Pour l'Institut des Grilles du CNRS représenté par son directeur, le Dr
Vincent Breton, la fracture numérique persistante dans certaines régions
du monde est inacceptable. Il y a urgence à établir des « comptoirs »
d’échanges et de transfert de technologie dans le domaine du calcul
scientifique et en particulier dans le domaine des grilles de calcul.
Souvent, ces technologies sont facilement accessibles mais les réseaux
informatiques « locaux » peinent à suivre. Une prise de conscience
nationale sur la nécessité de développer les réseaux informatiques est
plus que souhaitée. Vincent Breton a en particulier démontré
l’universalité du calcul scientifique, son intérêt dans plusieurs
domaines scientifiques, dans le biomédical par exemple. Il a de même
souligné que le CNRS était engagé via des contrats européens comme
EUMEDGRID
et EPIKH à participer à la formation et à la mise en place de centres
dédiés au calcul scientifique sur la grille de calcul en Méditerranée et
en Afrique sub-saharienne, entre autres. La Société Française de
Physique et la Société Européenne de Physique ont contribué au symposium
en apportant un point de vue dans le domaine de la formation en
physique.
La Professeure Michèle Leduc, ex-présidente de la SFP, a expliqué
comment, grâce à l’intérêt de beaucoup de pays, suscité par l’année
mondiale de la physique en 2007, la SFP a réussi à trouver un créneau
porteur pour la formation au Maghreb. Elle a créé avec ses partenaires
Algériens, Tunisiens et Marocains, une école de physique avancée au
Maghreb appelée EPAM, sur le modèle de l’école des Houches, une école de
physique prestigieuse et mondialement reconnue. Deux éditions ont déjà
eu lieu: une en Tunisie en 2009 sur les nanosciences, une autre en
Algérie en 2010 sur les énergies renouvelables. La prochaine édition se
déroulera au Maroc sur la physique des hautes énergies (incluant les
astro-particules et les domaines connexes comme le biomédical et la
grille de calcul). La Société Européenne de Physique, représentée par le
Dr François Piuzzi, a montré un projet d’aide à la formation dans les
universités africaines en utilisant des matériaux de récupération. Les
travaux pratiques sont limités mais néanmoins abordables et amusants.

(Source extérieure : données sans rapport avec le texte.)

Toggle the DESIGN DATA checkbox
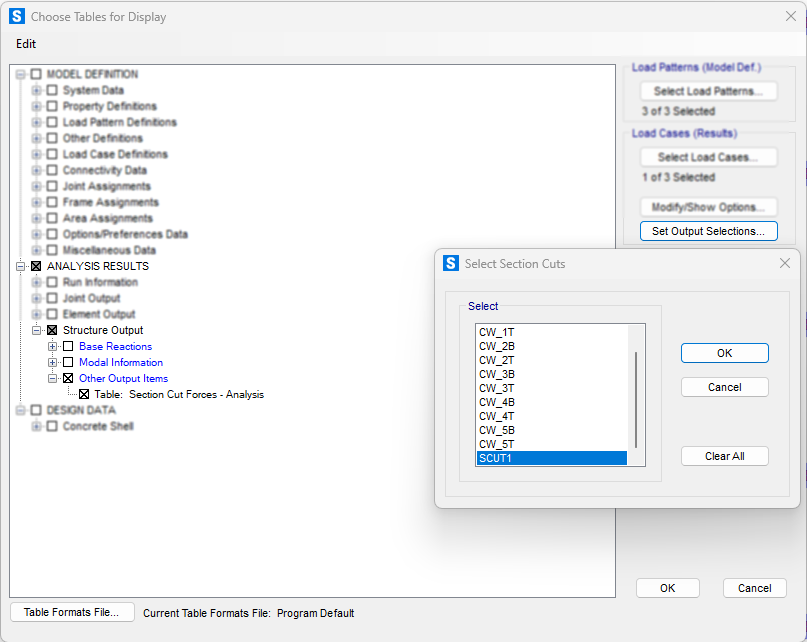This screenshot has width=807, height=642. click(x=36, y=410)

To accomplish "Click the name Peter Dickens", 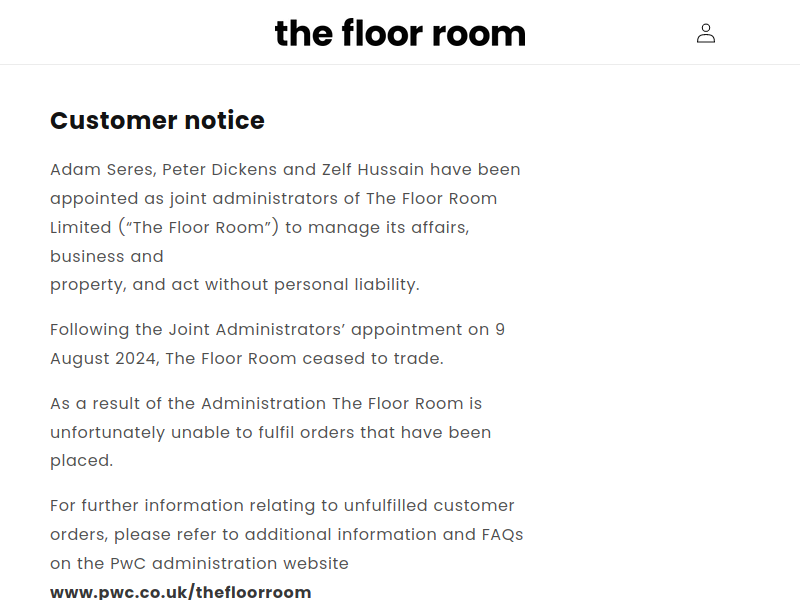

L’assistance a néanmoins souligné que l’Afrique avait besoin
d’innovation et d’expertise et que ce genre de travaux pratiques, certes
amusants, devaient rester limités et ne pas justifier la défection des
pouvoirs publics à apporter des soutiens plus substantiels aux
universités et à la recherche.
A l’initiative de physiciens de l’IN2P3, plusieurs écoles vont se
dérouler en Afrique du Nord et en Afrique Sub-Saharienne en 2010 et
d’autres sont en cours de programmation pour les années à venir. On peut
citer l’école de physique en Afrique du Sud qui se déroulera cet été et
qui a été impulsée par notre collègue Dr Steve Muanza du CPPM1 et
l’école égyptienne de physique des hautes énergies qui se déroulera cet
automne au Caire2, impulsée par nos collègues du LLR. Une école des
accélérateurs, motivée et menée par Dr Mehdi Souli du Ganil, devrait se
dérouler au printemps 2011 à Tunis. Il est important de noter que
l’IN2P3 soutient depuis plusieurs années l’initiative de Stéphane
Narison de l’Université de Montpellier, d’organiser une série de
conférences internationales en physique des particules à Madagascar3,
appelée HEP-MAD. Cette initiative pourrait, dans la mesure du possible
et si les conditions de stabilité politiques du pays sont réunies,
permettre de mettre en place un institut de physique des particules.
Ce symposium a permis une rencontre fructueuse et amicale en faisant le
point sur les activités existantes (expériences en cours ou en projet,
écoles) et en favorisant l'initiation d'actions futures. Il a montré la
motivation de l’ensemble des participants à construire des programmes
internationaux pérennes, s’appuyant pour certains sur la construction
d’une «Union pour la Méditerranée » scientifique, encouragée par
l’Europe et par les diverses institutions publiques de chacun des pays
participants. Ce fut aussi l'occasion de discuter les besoins en
formation, en transfert de savoirs et de technologies.